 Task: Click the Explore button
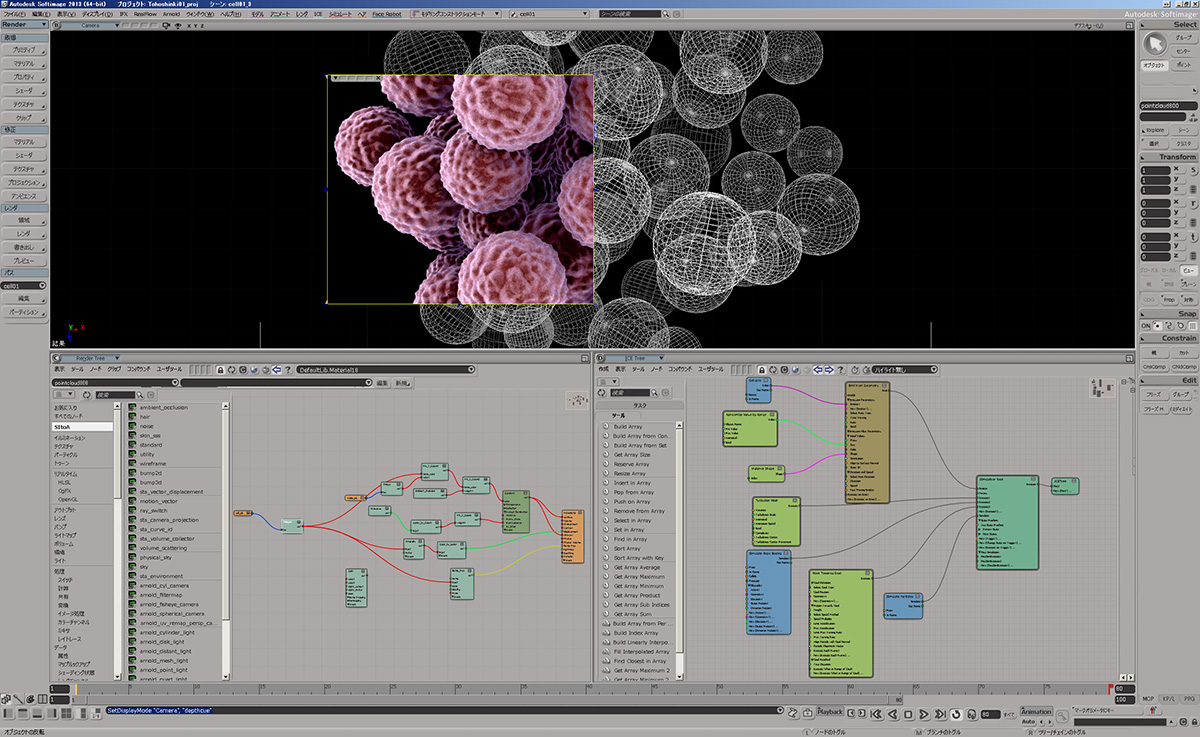[x=1155, y=130]
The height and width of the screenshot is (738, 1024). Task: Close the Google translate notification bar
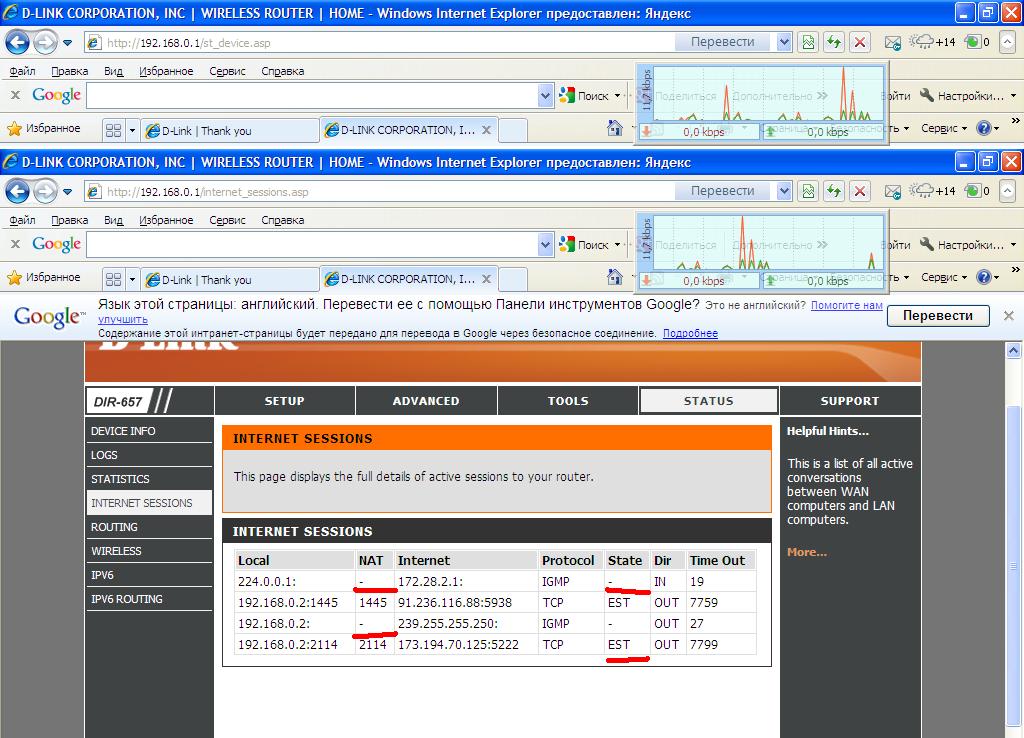click(x=1008, y=316)
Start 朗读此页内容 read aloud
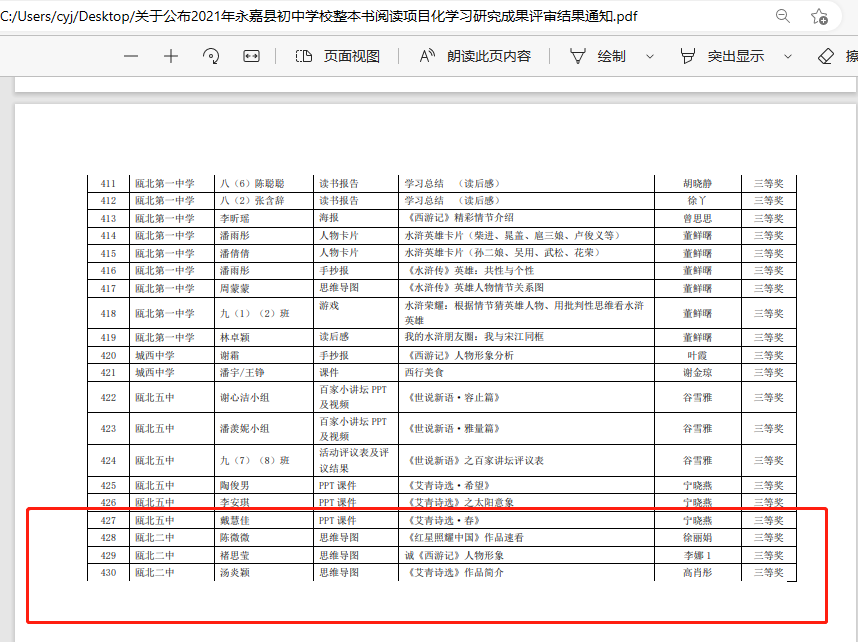Image resolution: width=858 pixels, height=642 pixels. point(475,56)
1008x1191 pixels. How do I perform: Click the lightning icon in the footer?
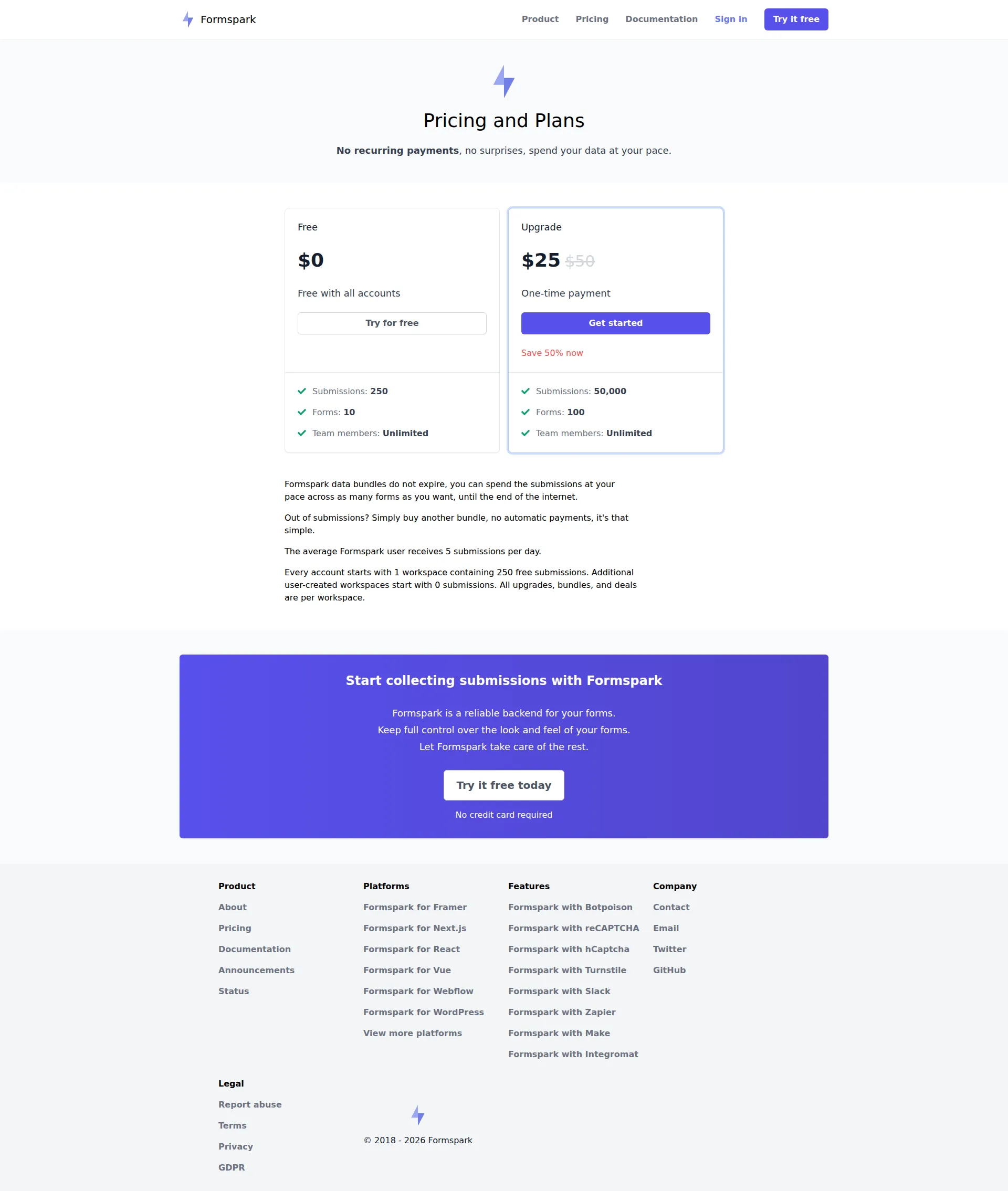(418, 1115)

- [Exercise requirements] Each line of the data above should be reproduced without alteration, and no picture should appear in the copy.

- [Written reply]
 Task: Click the Explore button
[x=1155, y=130]
The height and width of the screenshot is (738, 1024). Task: Close the Google translate notification bar
click(x=1008, y=316)
Start 朗读此页内容 read aloud
Image resolution: width=858 pixels, height=642 pixels. point(475,56)
1008x1191 pixels. How do I perform: Click the lightning icon in the footer?
(418, 1115)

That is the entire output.